Required work
Retrieve all lines below that have the string "agent".

Given records
-=-=-=-=-

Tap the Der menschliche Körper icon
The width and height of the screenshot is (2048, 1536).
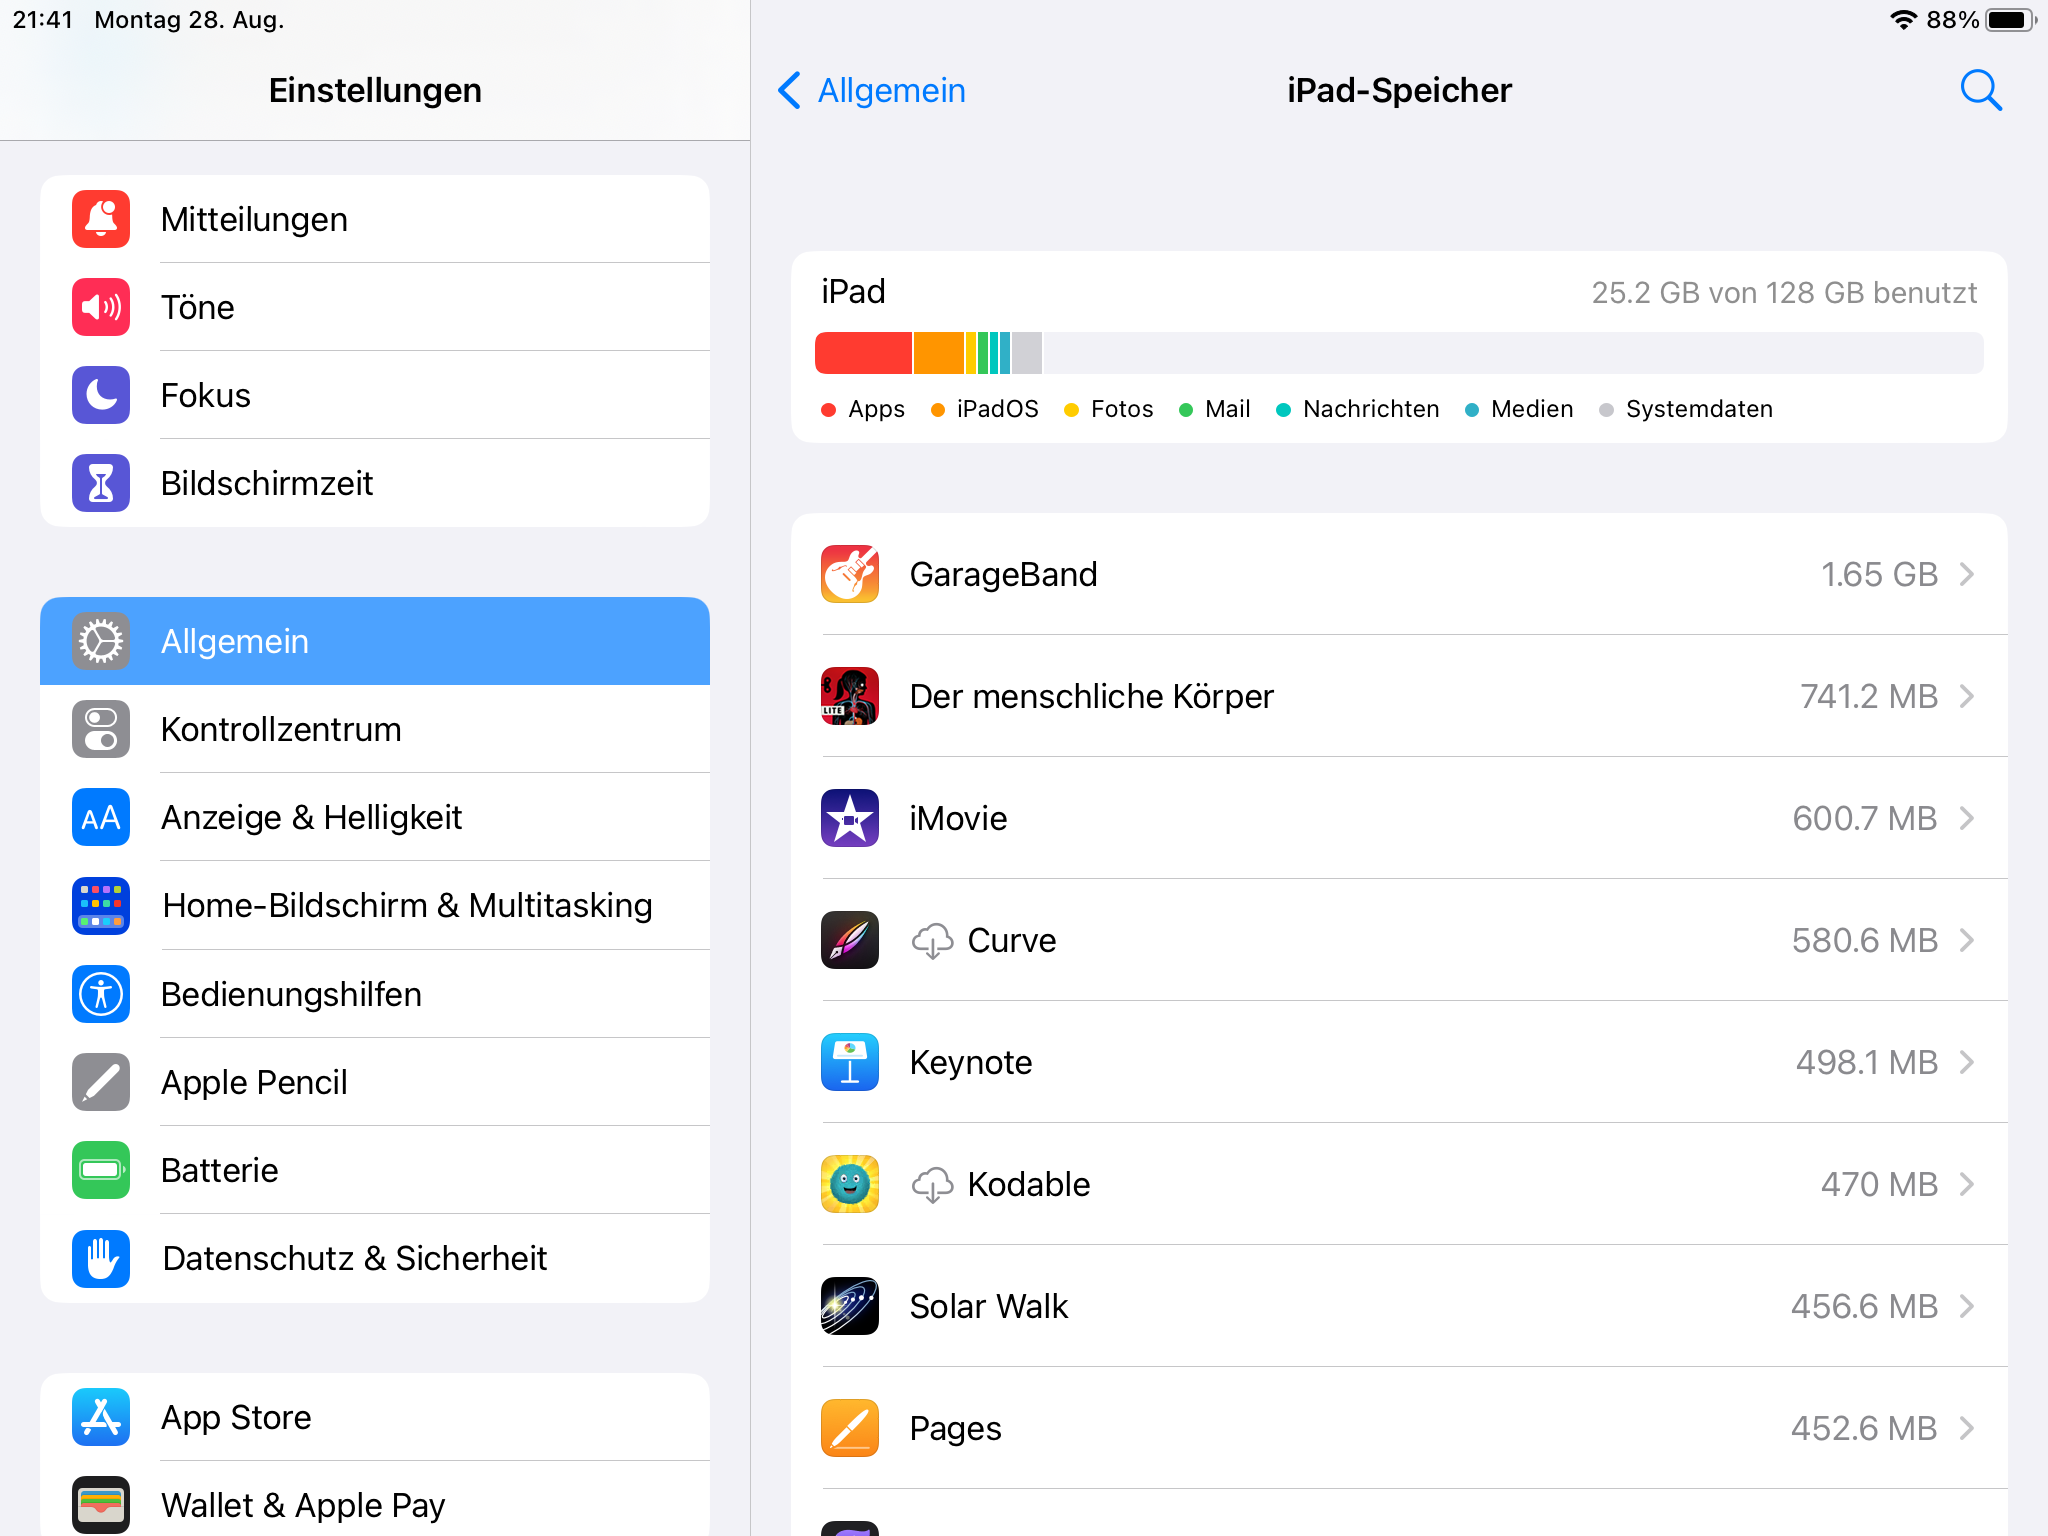pyautogui.click(x=850, y=696)
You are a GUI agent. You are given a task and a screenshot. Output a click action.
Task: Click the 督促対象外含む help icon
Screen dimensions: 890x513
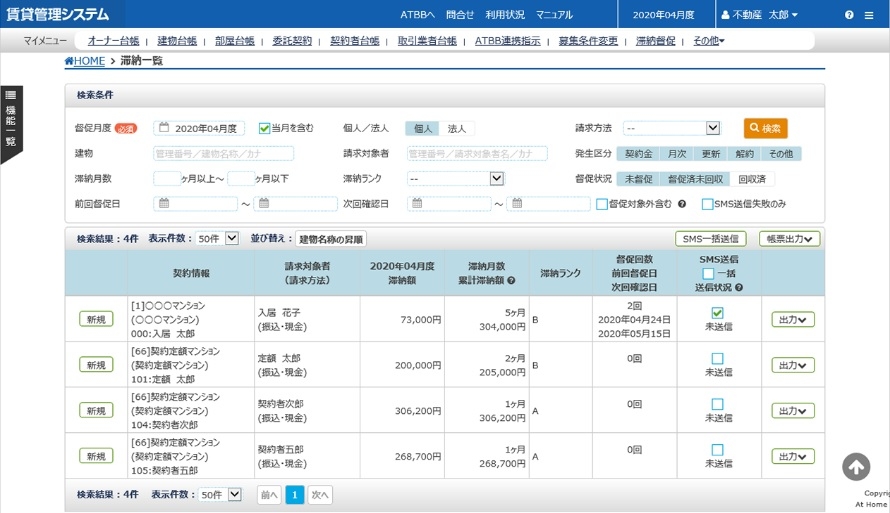pos(682,204)
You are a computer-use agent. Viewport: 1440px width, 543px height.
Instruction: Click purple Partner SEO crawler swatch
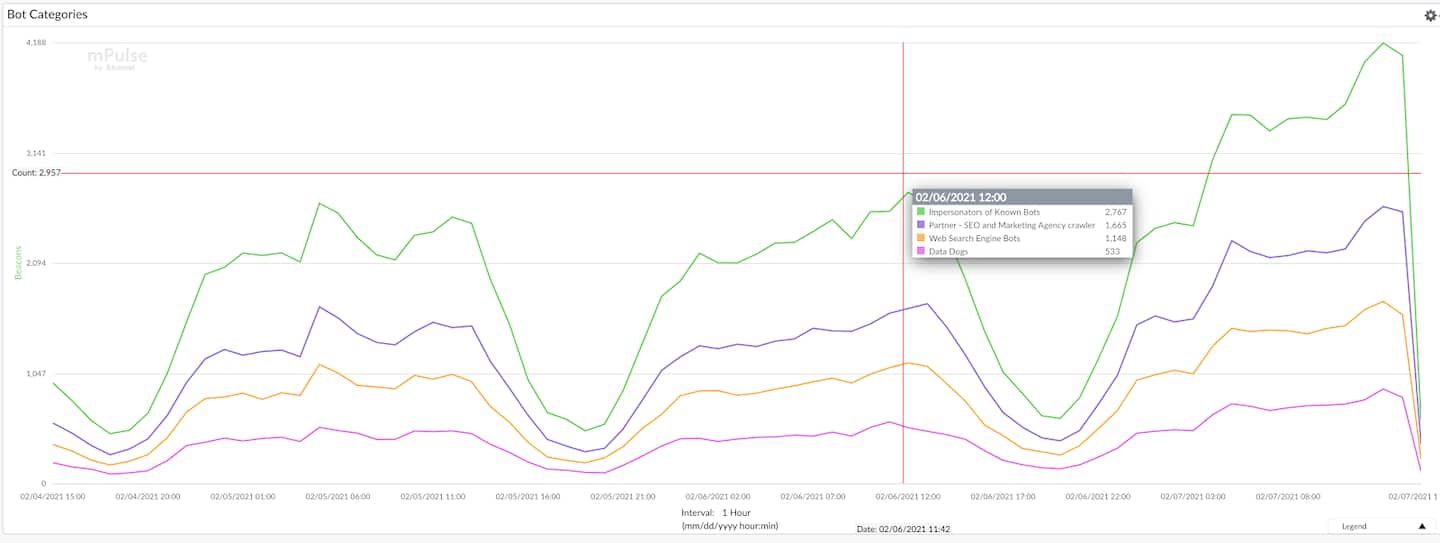coord(921,226)
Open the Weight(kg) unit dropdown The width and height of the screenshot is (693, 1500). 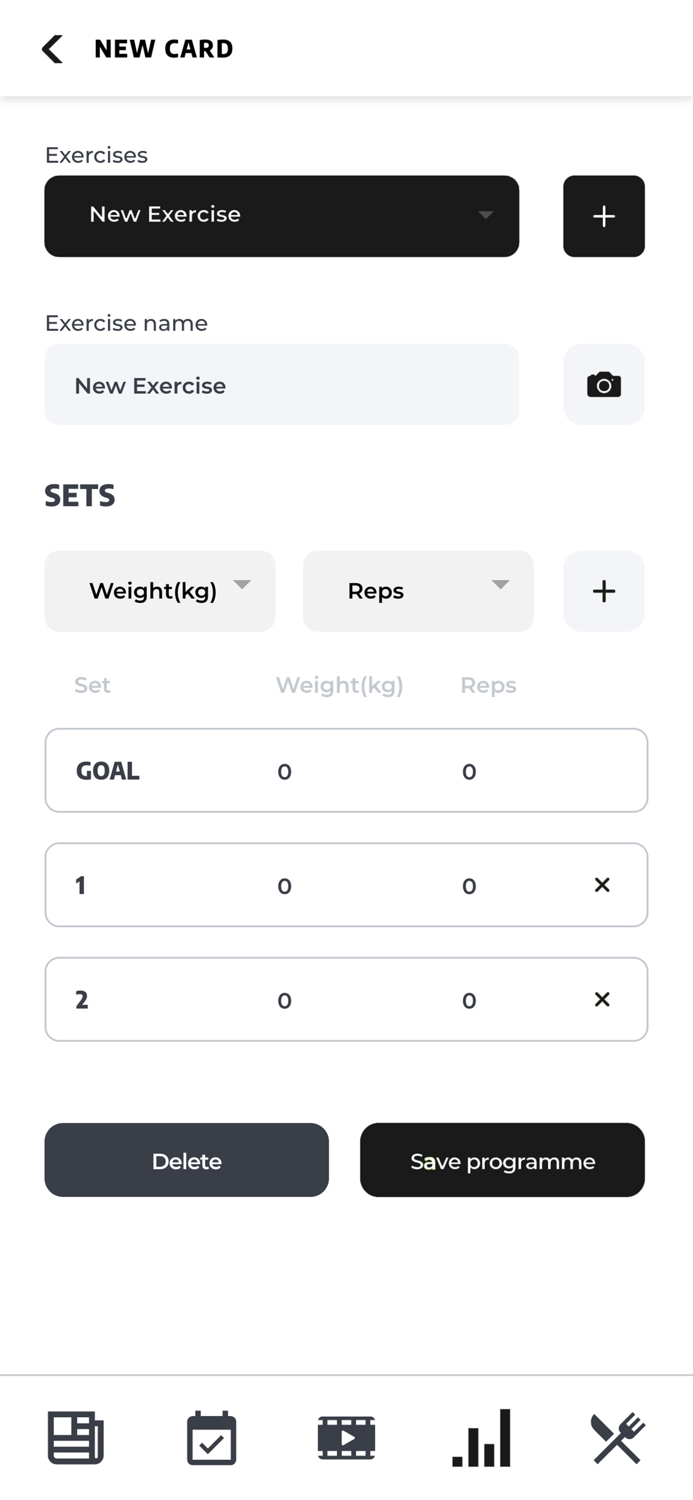point(160,591)
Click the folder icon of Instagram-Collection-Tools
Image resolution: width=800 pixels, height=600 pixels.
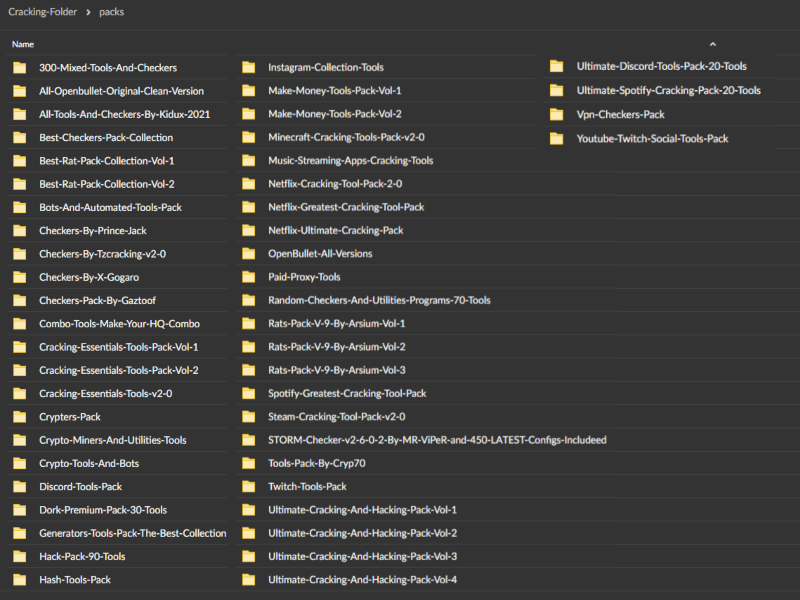pos(249,68)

-=-=-=-=-

Solution to this exercise
You are a GUI agent. You are given a task and a screenshot. Output a click action.
You are a computer-use agent. Viewport: 1440px width, 543px height.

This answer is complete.